We are often asked to explain digital printing, but to do that we need to go back a little more in history to litho printing. You are welcome to Google a bit but in short the print is printed on something that reminds you a bit of an X-ray film. The image on that film is then burned with UV light on to a photo sensitive plate. The plate is then developed almost like a photo in the good old days before digital cameras. Ink will only stick to the parts of the plate that was not exposed to the UV light.
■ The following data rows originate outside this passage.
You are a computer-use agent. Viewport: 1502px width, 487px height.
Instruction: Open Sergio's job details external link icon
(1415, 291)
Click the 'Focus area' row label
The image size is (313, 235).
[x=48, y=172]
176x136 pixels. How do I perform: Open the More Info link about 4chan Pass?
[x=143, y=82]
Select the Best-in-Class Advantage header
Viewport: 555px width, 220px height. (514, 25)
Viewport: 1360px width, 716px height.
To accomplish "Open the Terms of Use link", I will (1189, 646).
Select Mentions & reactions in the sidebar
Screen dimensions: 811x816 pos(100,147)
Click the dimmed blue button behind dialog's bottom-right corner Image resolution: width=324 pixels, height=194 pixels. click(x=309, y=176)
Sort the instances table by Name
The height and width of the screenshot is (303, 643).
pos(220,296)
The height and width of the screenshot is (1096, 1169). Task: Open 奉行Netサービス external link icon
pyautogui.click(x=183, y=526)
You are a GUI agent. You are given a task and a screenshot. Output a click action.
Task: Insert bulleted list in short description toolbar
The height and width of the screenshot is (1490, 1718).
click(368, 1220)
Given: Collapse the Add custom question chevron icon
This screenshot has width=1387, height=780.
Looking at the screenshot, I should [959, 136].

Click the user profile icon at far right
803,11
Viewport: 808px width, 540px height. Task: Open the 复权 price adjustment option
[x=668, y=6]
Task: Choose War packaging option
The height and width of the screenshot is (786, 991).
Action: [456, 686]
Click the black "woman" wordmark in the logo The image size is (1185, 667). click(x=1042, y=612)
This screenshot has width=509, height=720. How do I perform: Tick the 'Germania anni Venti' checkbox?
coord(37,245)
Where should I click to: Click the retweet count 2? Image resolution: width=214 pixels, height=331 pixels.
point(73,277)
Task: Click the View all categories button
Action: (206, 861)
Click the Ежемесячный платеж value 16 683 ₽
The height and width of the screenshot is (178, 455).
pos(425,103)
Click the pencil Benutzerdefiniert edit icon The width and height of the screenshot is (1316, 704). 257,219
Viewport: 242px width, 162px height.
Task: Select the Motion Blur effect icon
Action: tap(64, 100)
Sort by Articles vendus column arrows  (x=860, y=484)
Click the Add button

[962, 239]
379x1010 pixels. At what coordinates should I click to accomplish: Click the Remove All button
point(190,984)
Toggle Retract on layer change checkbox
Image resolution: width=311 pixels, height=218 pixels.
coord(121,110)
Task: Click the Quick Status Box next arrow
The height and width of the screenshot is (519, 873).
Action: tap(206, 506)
So this plate is now inserted into an ugly big machine where it is rolled against an inked roller and then against a sheet of paper to produce your printed image. If you want to print in a specific colour you just use the right ink and there you go. Ok you are right it just sounds too good to be true because it is too good to be true. That film and plate is expensive and to get that machine set up to print a perfect image you will have to print 50 or more test prints. When you finally have it all up and running those good old Litho machines are like magic and their printing cost is very low. Normally on a quantity of about a 1000 prints the cost of the consumables on a litho machine start to make sense.
So yes if the quantity is high enough we do sometimes outsource some of our work. However we prefer not to, as we lose control of the process and sometimes even end up having to reprint the job because we are just not happy with the results.
If you now want a full colour job the above story gets repeated four times. Once in yellow than in cyan, magenta and finally in black to create a full colour job. In the old days the colours was printed one at a time on a single step machine. Today you get machines that will do all four colours in one process but again if you got the machine up and running you have to print a lot of pages to get it all to make financial sense.
The problem is we seldom need more than a 1000 copies of the same page so litho is not a good idea any more. Lucky for us digital presses came along. They are very close family of your office laser printer but just bigger and faster, let’s just call them industrial laser printers. So now we can print 500 books each containing 100 pages in full colour and keep the cost down to a realistic amount.